108 Women workers are exposed to risks derived from the organization of work. Sexual, moral and psychological harassment, physical and mental fatigue can all damage a person's health. Women workers are more likely to be affected by osteo-muscular ailments related to work, given that the traditional sexual division of labour reserves for them repetitive jobs that demand greater manual dexterity and speed. (Articles 12 and 11-1c)

109 Domestic violence, a constant in women's lives, is another factor damaging their health, with consequences for their sexual and reproductive lives, STDs and abortions, as well as in the use of anti-depressants to cope with the routine of abuse. (Articles 12, 1, 2 and 5)

 

IV) Recommendations

1) To comply with international treaties and conventions through the Executive, Legislative and Judiciary branches of government at federal, state and municipal level, in particular with the Convention on the Elimination of All Forms of Discrimination against Women, the Inter-American Convention to Prevent, Punish and Eradicate Violence Against Women, the Convention on the Elimination of All Forms of Racial Discrimination, Xenophobia and Related Intolerance, International Labour Organization conventions 100, 111 and 156, as well as the agreements signed in the platforms and plans of action of UN world conferences, in particular the Fourth World Women’s Conference.

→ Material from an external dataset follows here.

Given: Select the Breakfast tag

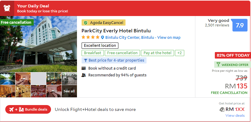Looking at the screenshot, I should (93, 53).
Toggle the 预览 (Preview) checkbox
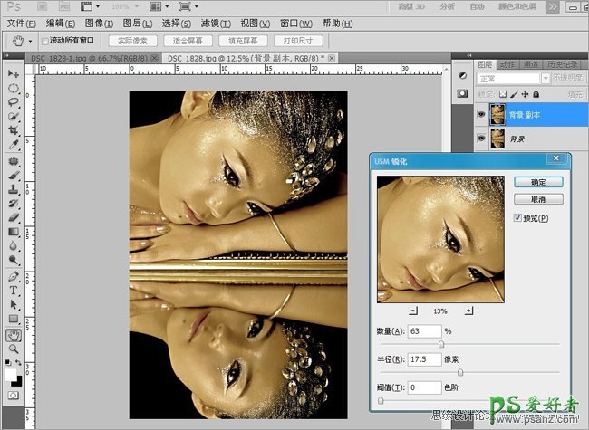 (x=517, y=218)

2) To ensure full and free enjoyment of women's human rights, in the light of international and constitutional parameters. To adopt all measures necessary to harmonize the domestic legal order, revoking discriminatory legal precepts and formulating normative, judicial and policy measures to ensure women's full equality and dignity.

3) To develop economic reforms and improve regulations, legal mechanisms and national policies to increase women's access to financial services and resources, including land, and to the right to education, information, property and technological resources.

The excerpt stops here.